The Bitter Season, by Tami Hoag. Fifth in Hoag's Kovac/Liska series (the duo last seen in 2013's The 9th Girl), The Bitter Season finds Detective Liska bored and restless in her assignment to the cold case squad, missing the excitement of her former position, and missing her old partner, Sam Kovac. Kovac is also experiencing frustration, saddled with a green new partner who makes him feel old and obsolete. Both Kovac and Liska are working cases, though, that they never dreamed would intersect--two crimes a quarter century apart, connected by a life that was never meant to be. New to this particular series? Start with 1999's Ashes to Ashes.
Even Dogs in the Wild, by Ian Rankin. Twentieth Inspector Rebus novel (Knots and Crosses, etc.) and the fifth to feature Malcolm Fox (The Complaints), Even Dogs in the Wild finds retired Inspector Rebus out of retirement...to save his nemesis. Detective Inspector Siobhan Clarke is feeling the heat. She's investigating the death of a senior government prosecutor, David Minton, who has friends in high places, and they want answers--fast. But while Minton supposedly died during a robbery gone bad, why is nothing missing? Maybe the real clue lies in the ominous note which was left behind. Helping her is Malcolm Fox, who has been shunned as a rat by his colleagues for his past in the Complaints department, and who is finding that this new investigation makes him feel like a real cop again. But they turn to Rebus for help, which suits Rebus fine--he's failing miserably at being a civilian after so many years in the force. As Rebus's past collides with the current case, the trio must race against the clock to save their own skins. Rankin's a huge favorite for fans of British police procedurals.

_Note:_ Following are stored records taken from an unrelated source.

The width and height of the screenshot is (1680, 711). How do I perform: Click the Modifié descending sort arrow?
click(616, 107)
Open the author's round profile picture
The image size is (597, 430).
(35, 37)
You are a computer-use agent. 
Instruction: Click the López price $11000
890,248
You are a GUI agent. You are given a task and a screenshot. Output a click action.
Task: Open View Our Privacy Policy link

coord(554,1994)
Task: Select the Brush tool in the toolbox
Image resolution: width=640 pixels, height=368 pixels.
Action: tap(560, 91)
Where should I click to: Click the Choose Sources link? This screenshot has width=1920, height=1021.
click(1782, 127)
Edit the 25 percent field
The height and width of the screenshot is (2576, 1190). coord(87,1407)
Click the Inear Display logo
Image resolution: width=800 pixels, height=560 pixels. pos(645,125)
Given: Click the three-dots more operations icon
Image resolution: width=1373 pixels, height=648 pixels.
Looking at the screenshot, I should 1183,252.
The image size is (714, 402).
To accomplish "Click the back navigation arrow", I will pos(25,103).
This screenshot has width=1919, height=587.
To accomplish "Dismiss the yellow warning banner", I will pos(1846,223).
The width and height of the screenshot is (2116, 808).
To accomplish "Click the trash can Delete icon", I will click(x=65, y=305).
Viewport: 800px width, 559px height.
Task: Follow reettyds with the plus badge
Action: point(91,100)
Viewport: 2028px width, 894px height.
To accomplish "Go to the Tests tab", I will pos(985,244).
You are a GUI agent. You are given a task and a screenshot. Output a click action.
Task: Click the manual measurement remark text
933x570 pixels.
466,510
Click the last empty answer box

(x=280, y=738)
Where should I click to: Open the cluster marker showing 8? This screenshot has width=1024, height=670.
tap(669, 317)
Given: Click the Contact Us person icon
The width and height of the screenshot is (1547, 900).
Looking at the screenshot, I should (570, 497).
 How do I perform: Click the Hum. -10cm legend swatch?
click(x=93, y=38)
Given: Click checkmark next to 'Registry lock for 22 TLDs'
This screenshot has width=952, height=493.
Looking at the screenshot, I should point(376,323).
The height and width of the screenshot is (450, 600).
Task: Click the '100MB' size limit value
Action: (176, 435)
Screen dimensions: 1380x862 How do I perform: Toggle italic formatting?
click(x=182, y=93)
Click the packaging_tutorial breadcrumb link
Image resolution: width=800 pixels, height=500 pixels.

The Guest Room, by Christopher Bohjalian. Bohjalian never writes the same thing twice, and he departs from past novels like Midwives and The Sandcastle Girls significantly here: When Kristin Chapman agrees to let her husband, Richard, host his brother’s bachelor party, she expects a certain amount of debauchery. She brings their young daughter to Manhattan for the evening, leaving her Westchester home to the men and their hired entertainment. What she does not expect is this: bacchanalian drunkenness, her husband sharing a dangerously intimate moment in the guest room, and two women stabbing and killing their Russian bodyguards before driving off into the night. And this is just where the beginning of one family's nightmare of shame and scandal begins.